"True collaboration is that willingness to extend yourself to a new place, but in a way that does not feel like anything has been given up."
~Tift Merritt
That's precisely the problem with this album: nothing is given up. No true collaboration, no blending of styles takes place. It's a situation of "neither is, nor is not."
Night is the name of the new collaboration between alt-country singer-songwriter Tift Merritt and classical pianist Simeone Dinnerstein. After meeting via Gramophone magazine, the two became friends and found they had a lot in common. Despite their disparate musical worlds, they decided to collaborate. Merritt is a self-taught, play-by-ear, folk songwriter and Dinnerstein comes from the hallowed halls of classical music.
I can't believe that Mr. "eclectic-hybrids-are-good" EclecTopia is about to write this: the common musical ground for which they strive is beyond their respective reaches. Merritt can't make a pathway into classical anymore than Dinnerstein can get a feel for folk or blues. Most tracks sound tentative as if each artist is both trying to fit into and not offend the other artist's style. My old music teacher called this "pussyfooting." Neither artist feels at home in each other's world, so they tiptoe around each other. Separate, they sound fine, but together they cannot form a bridge between styles.
Merritt sounds great on her own songs ("Still Not Home"), but "Night and Dreams" by Schubert (complete with harmonica) and Purcell's "Dido's Lament" are a mishmash of interpretation. Call it a stylistic train wreck: not strong enough for classical and too weird for folk. Even the Billie Holiday song, "Don't Explain," gets the kid gloves treatment. You'd figure that blues might be in Merritt's comfort zone, but she approaches it so cautiously that it never takes off.

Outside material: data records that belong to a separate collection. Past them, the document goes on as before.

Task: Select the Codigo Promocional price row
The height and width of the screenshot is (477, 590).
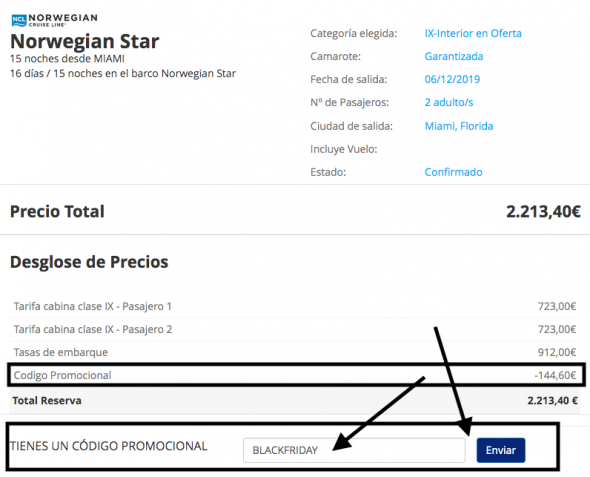Action: tap(295, 375)
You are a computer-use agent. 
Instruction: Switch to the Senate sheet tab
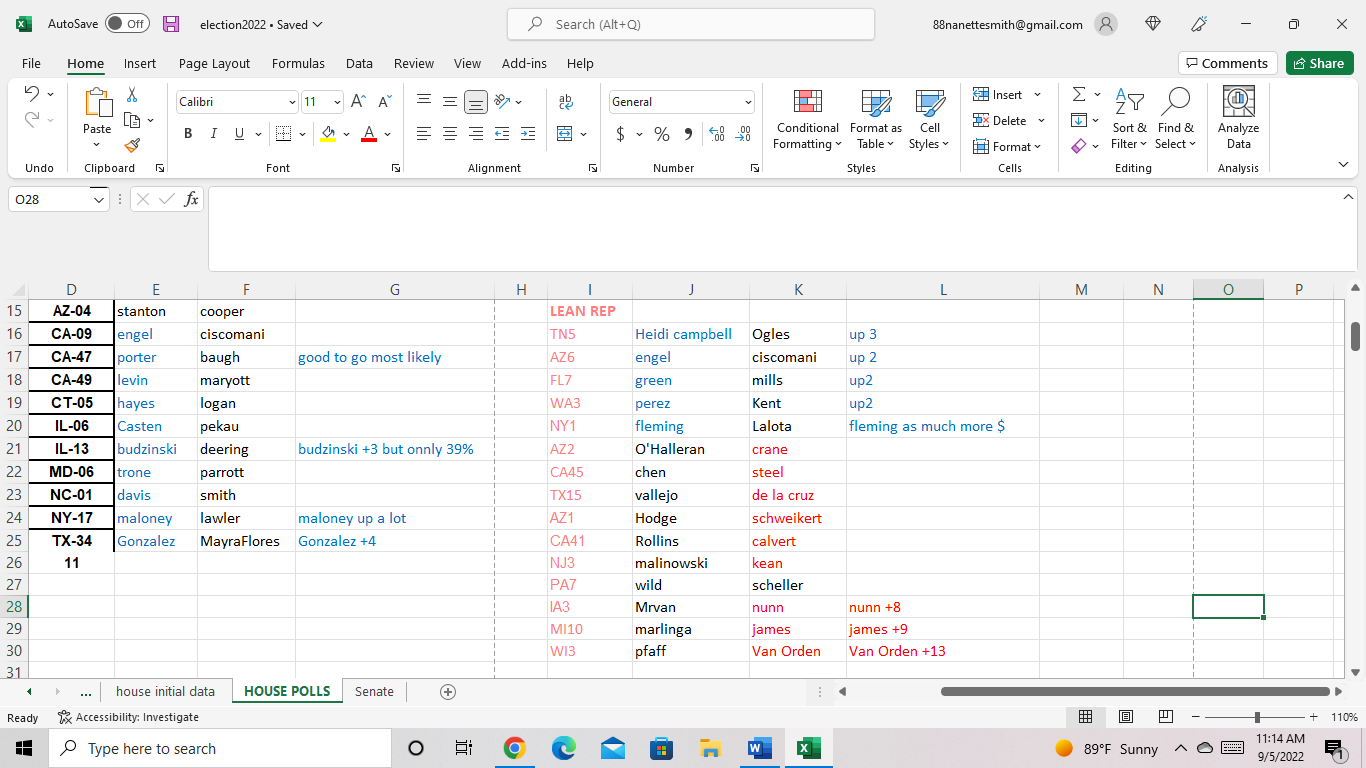point(374,691)
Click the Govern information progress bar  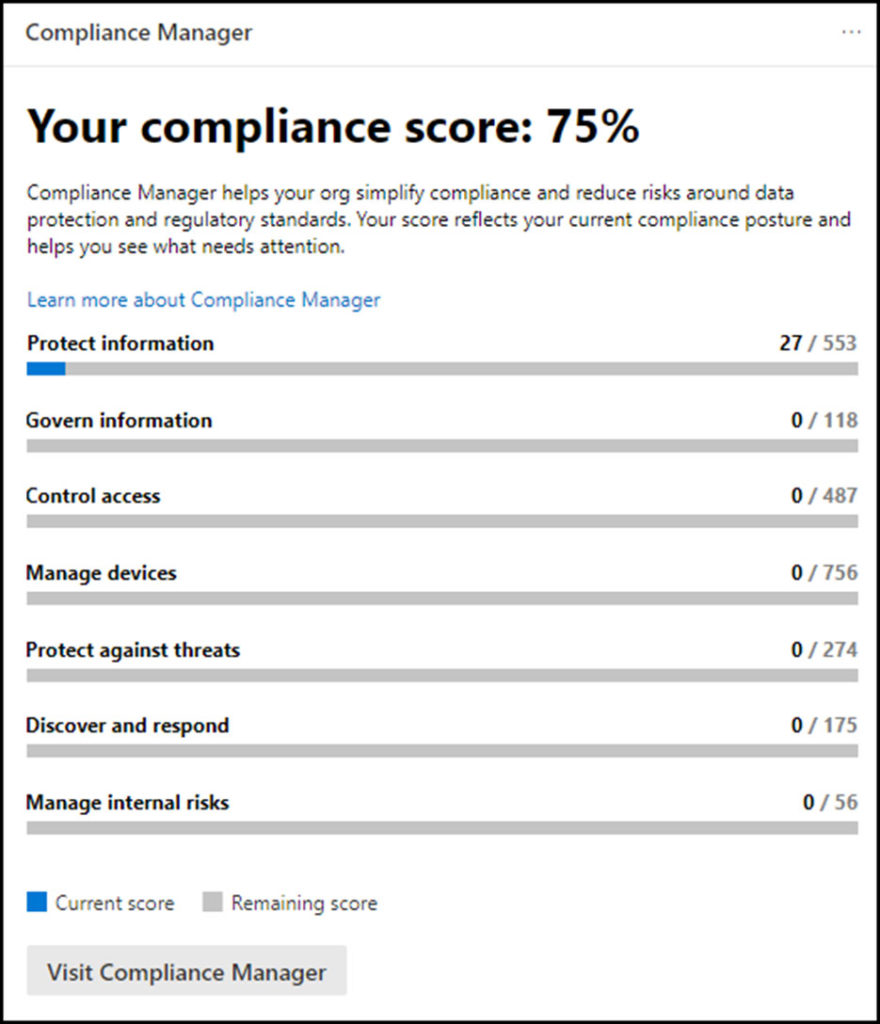point(442,446)
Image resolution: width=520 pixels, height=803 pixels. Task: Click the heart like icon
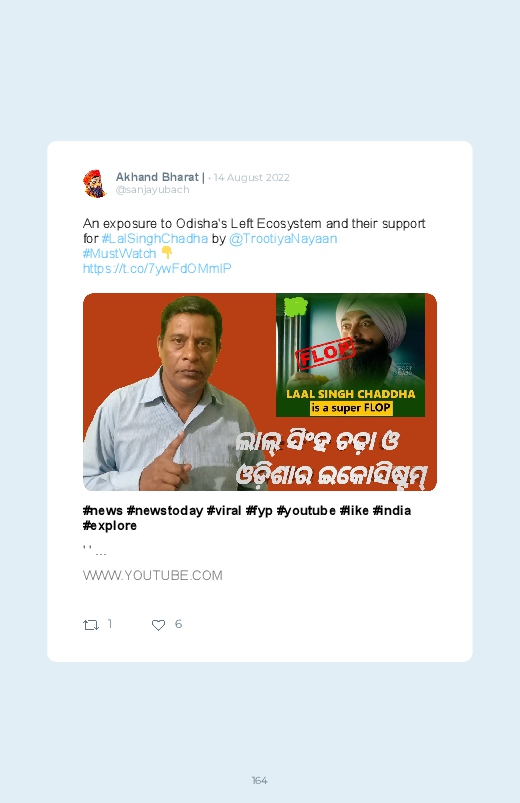(x=158, y=625)
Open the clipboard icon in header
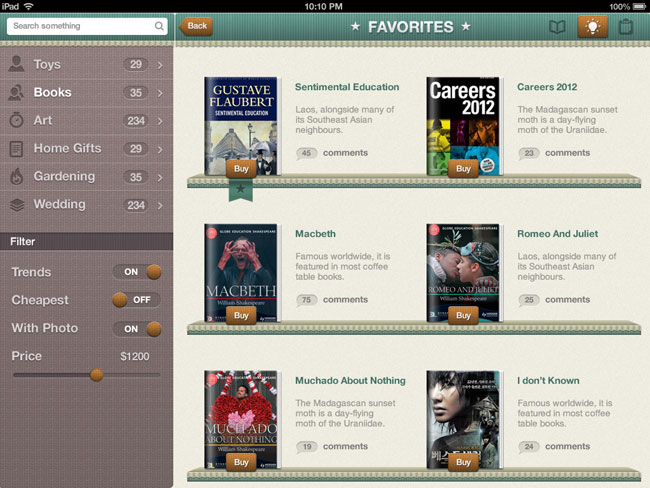This screenshot has width=650, height=488. (626, 27)
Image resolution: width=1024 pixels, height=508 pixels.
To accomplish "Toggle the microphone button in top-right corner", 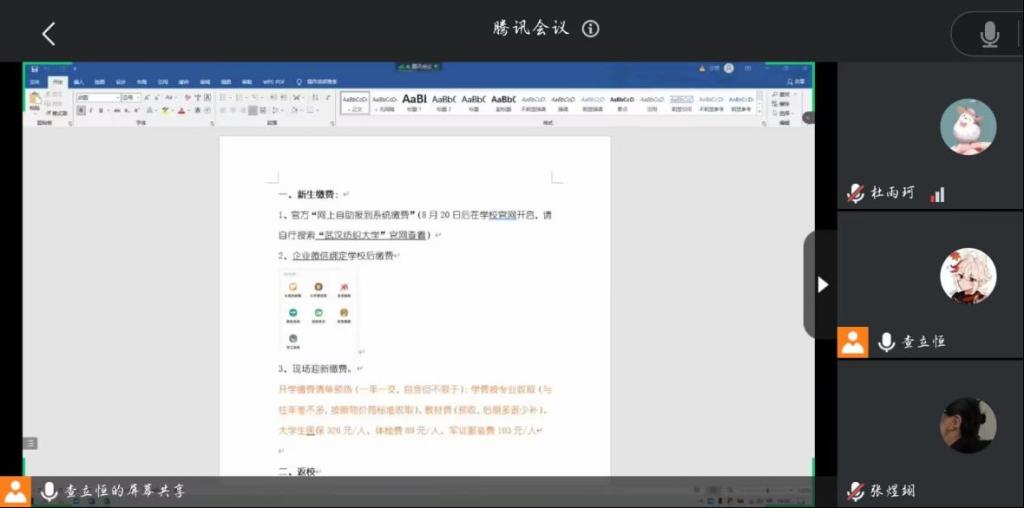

"Dinnerstein: "It felt at first that what it meant to be a classical pianist in this situation would mean that I would need to play a lot of notes — to show that I could play a lot of notes because that's what I do all the time. And it didn't work with Tift. It just got in the way."
Actually, we could have used more notes and certainly more fire by this classical virtuoso. Her playing is so restrained that it sounds positively like she is afraid to play anything.
Dinnerstein, as expected, is at home in the classical pieces, but takes a minimal approach as on Merritt's "Still Not Home" and "Colors;" providing some nice plucked piano tones (from inside the piano) which sound like an Autoharp. Even on her solo, "The Cohen Variations," the music dips and drips, going nowhere.
A clear example of this sonic reticence comes on Merritt's "Feel of the World." Dinnerstein's playing is tasteful, but so reserved that she adds very little and consequently the song never gets the support or lift it could have had (Think Jim Price's contribution to the Rolling Stones' "Moonlight Mile.").
I suspect that both artists have been in their own comfort zones and never have adventured outside of them until now. That's too bad.
I like hybrids, but this album does not get my endorsement.